* _Task brief_
Exact copy, no pictures: reproduce the lines from the one that holds "The width and" through the end of the entries.

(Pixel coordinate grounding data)

★ ★ ★

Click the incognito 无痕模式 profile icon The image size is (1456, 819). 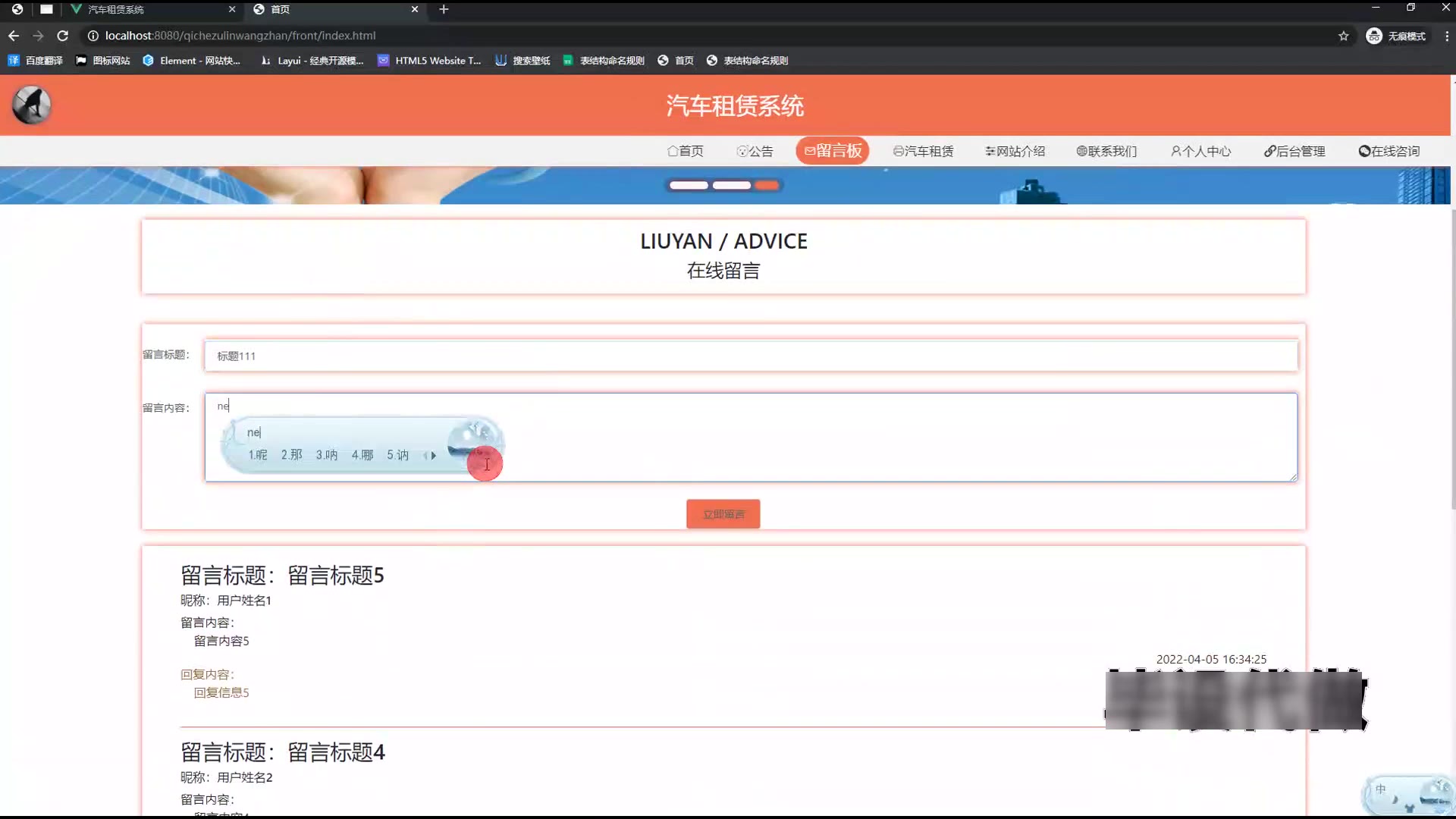coord(1373,36)
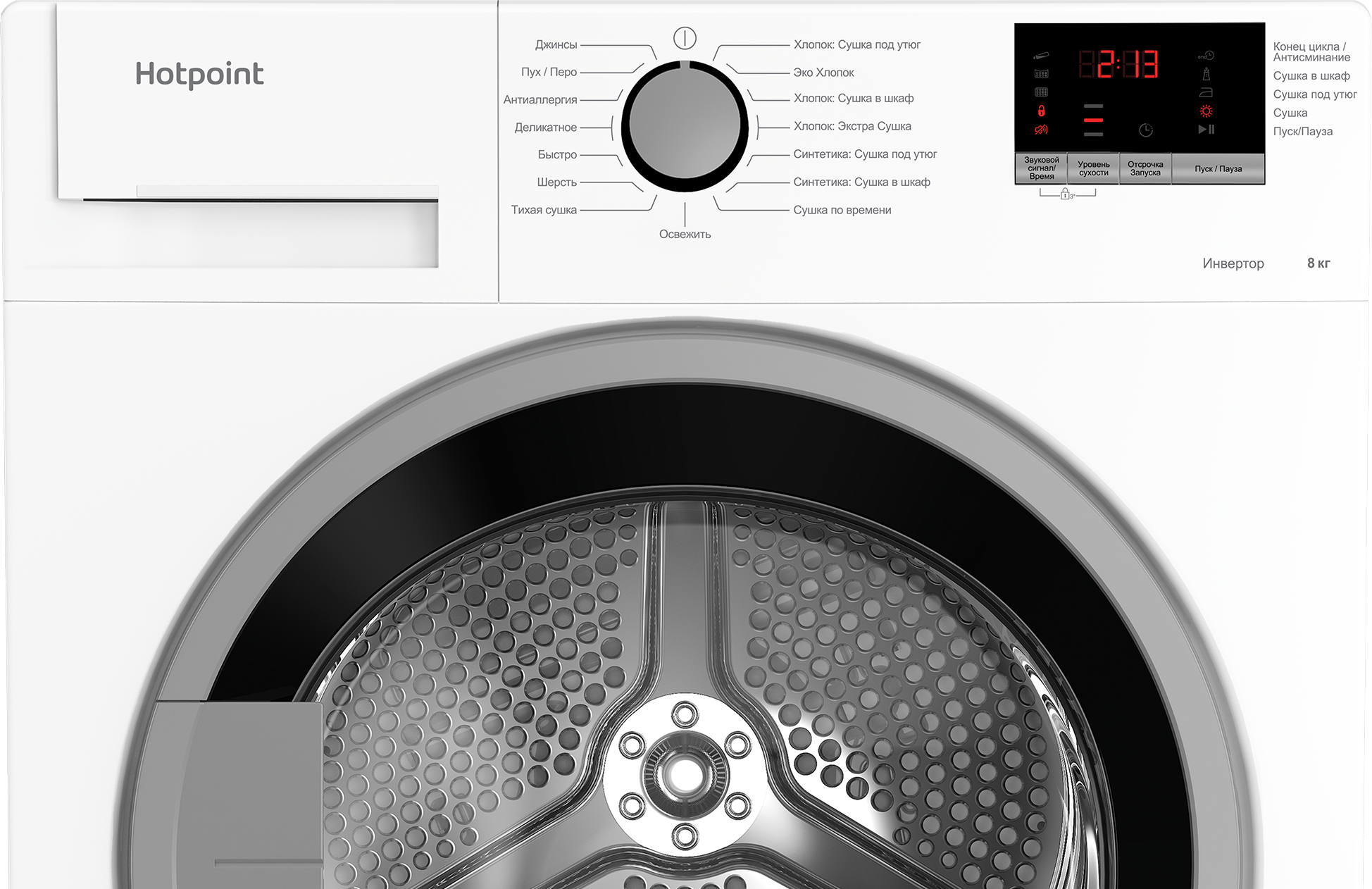Select the Эко Хлопок program label
Viewport: 1372px width, 889px height.
click(x=823, y=72)
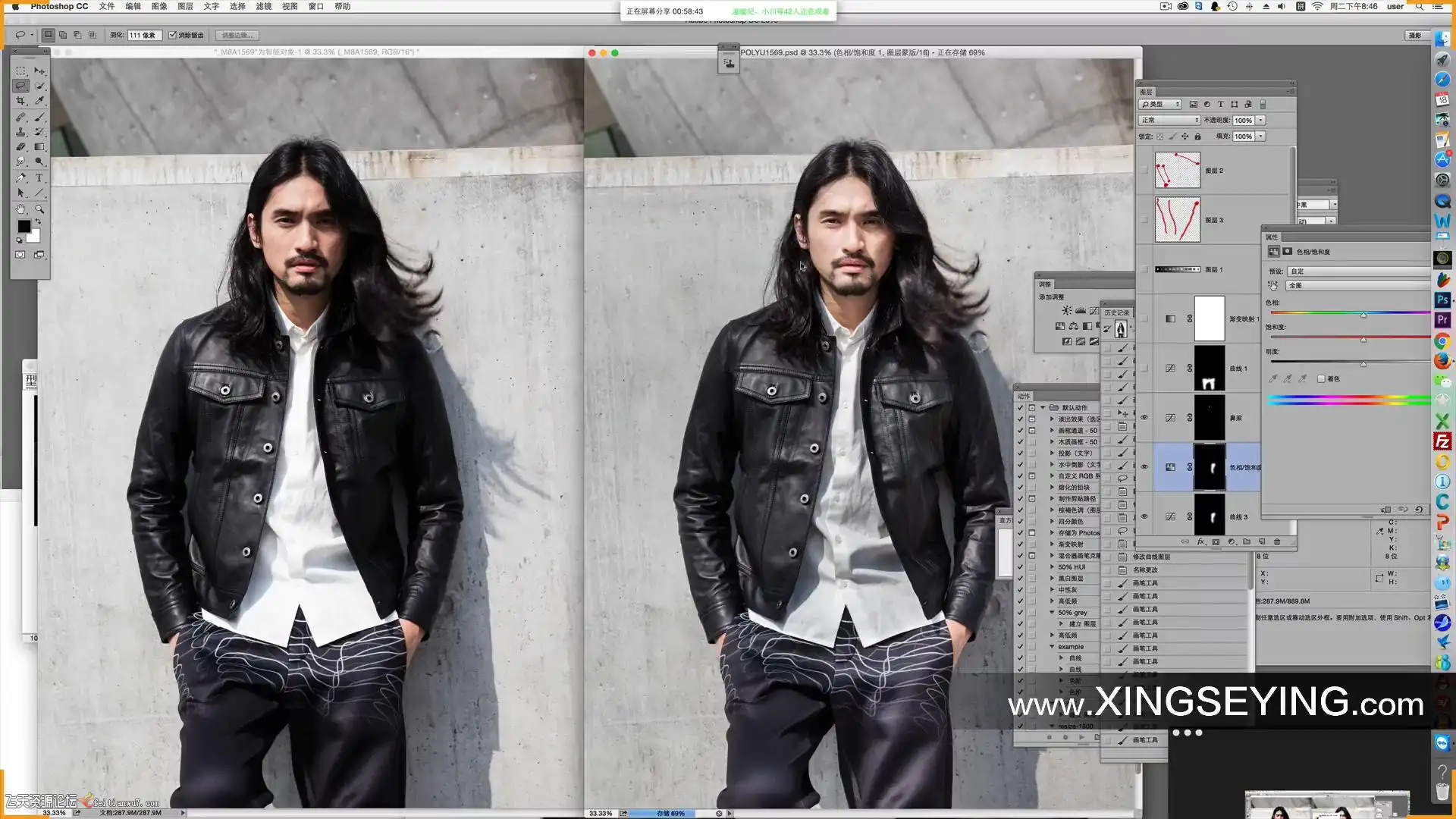Show the 图层 2 layer

point(1144,171)
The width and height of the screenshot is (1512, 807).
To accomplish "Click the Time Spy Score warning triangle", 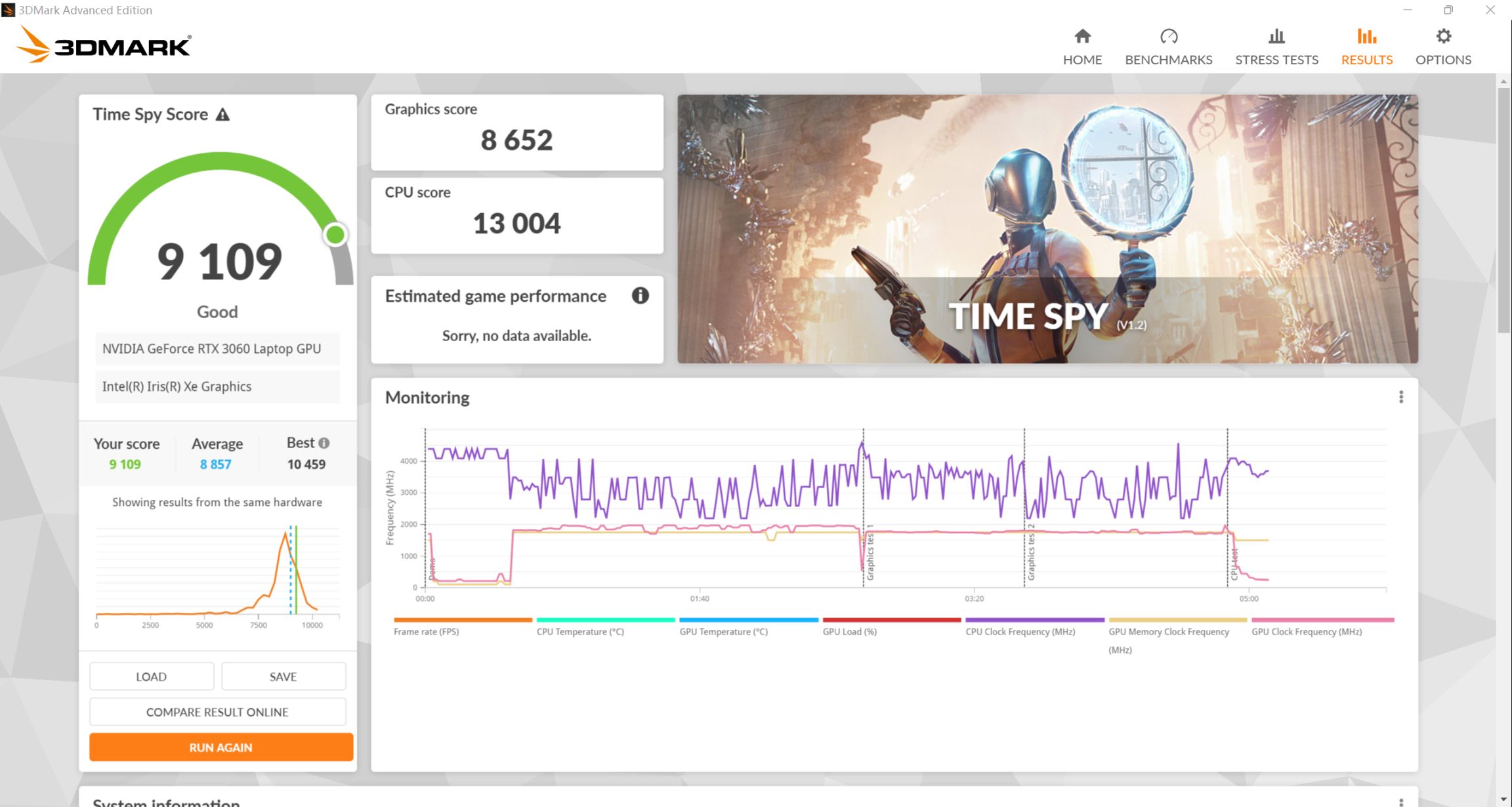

★ ★ ★

* _Task solution_
The width and height of the screenshot is (1512, 807).
To accomplish "Click the Time Spy Score warning triangle", 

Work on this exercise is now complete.